Wednesday, June 26, 2019

[Film Review] Child's Play (1988)


This review contains spoilers.

There is a scene early in the original Child's Play where the boy Andy is watching an 80s cartoon show called Good Guys while making breakfast -- toast, milk, and Good Guys branded cereal.  Andy watches eagerly as a post-episode commercial airs for you to buy your own Good Guy doll, dressed in Good Guy brand overalls (the same kind Andy is wearing) and Good Guy brand T-shirt (the same kind Andy is wearing) and Good Guy brand shoes (the same kind Andy is wearing).  Campy, genre-aware horror always works best when it is being ridiculous, satirical, or both.  Child's Play flirts with the grotesque levels consumerism is marketed to kids, but doesn't quite sync all of these themes up with its fun schlock.

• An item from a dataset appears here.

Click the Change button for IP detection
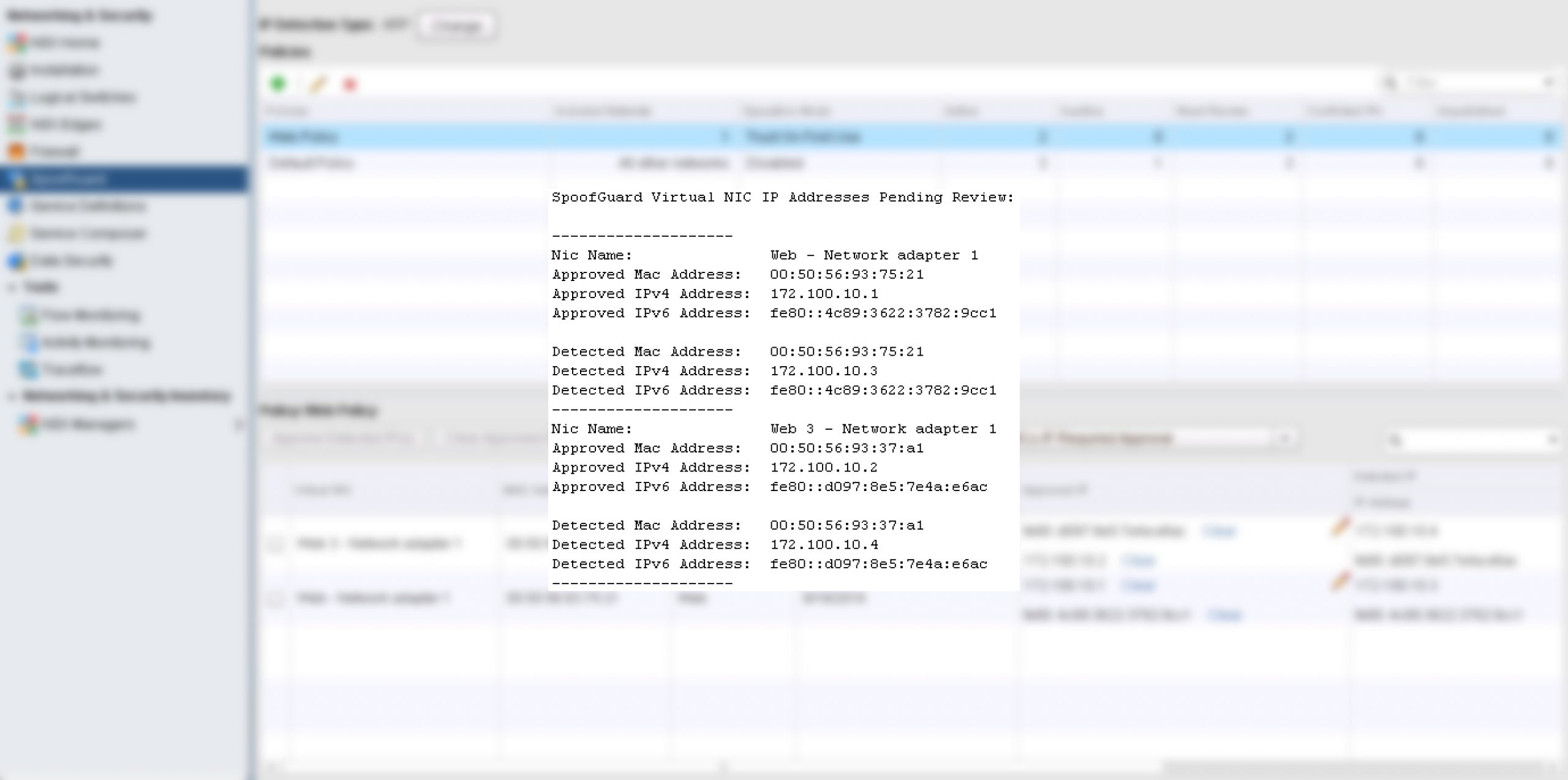The image size is (1568, 780). pos(456,26)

Chucky isn't just some doll come to life.  He's been possessed by the soul of a serial killer, Charles Lee Ray, after he was mortally wounded in a shootout.  As it turns out, he was a particularly ambitious serial killer, learning a little voodoo along the way in case his mortal coil ever gave a bother to him.  Given he was shot in a toy store, the only viable option around was a Good Guys doll in order to continue living, and thus, with a little voodoo chant and some timely lightening, Chucky was born.  The movie follows the expected moves for most of its runtime:  no one believes the boy when he tells them the doll can walk and talk, and Chucky is given only partial glimpses on screen to encourage the mounting suspense.  The first half of the film plays out really well like this, in a classic slasher fashion.  Andy takes an incredibly long time to suspect anything too peculiar when Chucky can move and chat with him, and it is in part because this is a branded product he has been incredibly attached to.  He trusts its iconography already because of its over-saturation in his daily life, so when it starts doing questionable things he gives it far more leeway than any sane adult would.  By the time the boy realizes the doll isn't good for him, he's far beyond being able to help in fighting him.

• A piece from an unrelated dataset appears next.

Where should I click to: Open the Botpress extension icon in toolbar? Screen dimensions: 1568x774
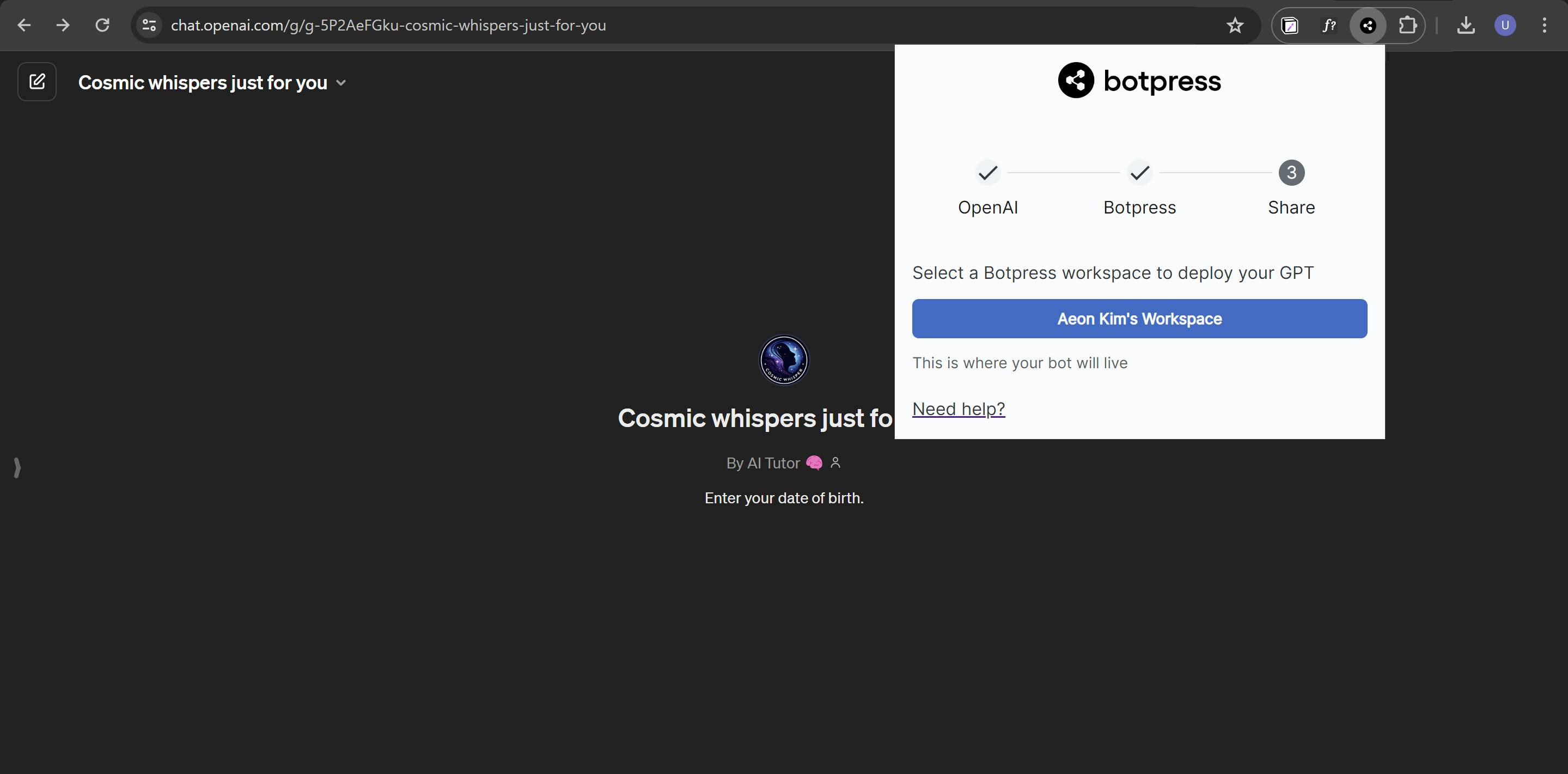1368,26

The scene in which the mother realizes Chucky is, indeed, alive is one of the highlights to the film.  After making herself feel silly trying to get the doll to talk the way her son says it can, she examines the box a bit, more perplexed than anything else.  As she tumbles the box in her hands, a pack of batteries falls out.  Even when obviously found out, Chucky waits until threatened being thrown in the fireplace before his face contorts into a snarl and he screams "You stupid bitch!"  It's a shocking transformation that is as funny as it is startling, and one of the things the film does rather well.  This scene, unfortunately, is the high point before the film starts to slide down into somewhat dull thriller territory.  Mom and the cop who shot Chucky have to hunt him down before he gets to Andy and tries to take his body from him.  It's slow and over explains Chucky when none of that really matters.

It is probably not ideal to talk about this film in a vacuum since it went on to become a cult film series (it's up to 7 films now!) with a remake recently released.  As a standalone, it's a cult film that's fun but just shy of being all that great.  It had a lot of potential toward satire but ultimately fails in the latter half where it gives in to schlock (more of the dull kind of schlock, not the fun kind of schlock).  As part of a series, you can see where some of the goofier elements the series would become known for were played with here.  The film can't quite commit to being totally a horror film or a suspense thriller, splitting the two styles down the middle of the film, and it hurts it overall.  Child's Play is what it is, and either you're in on the silliness of the whole thing or you're not.  Don't take it so seriously, and you'll enjoy it a lot more.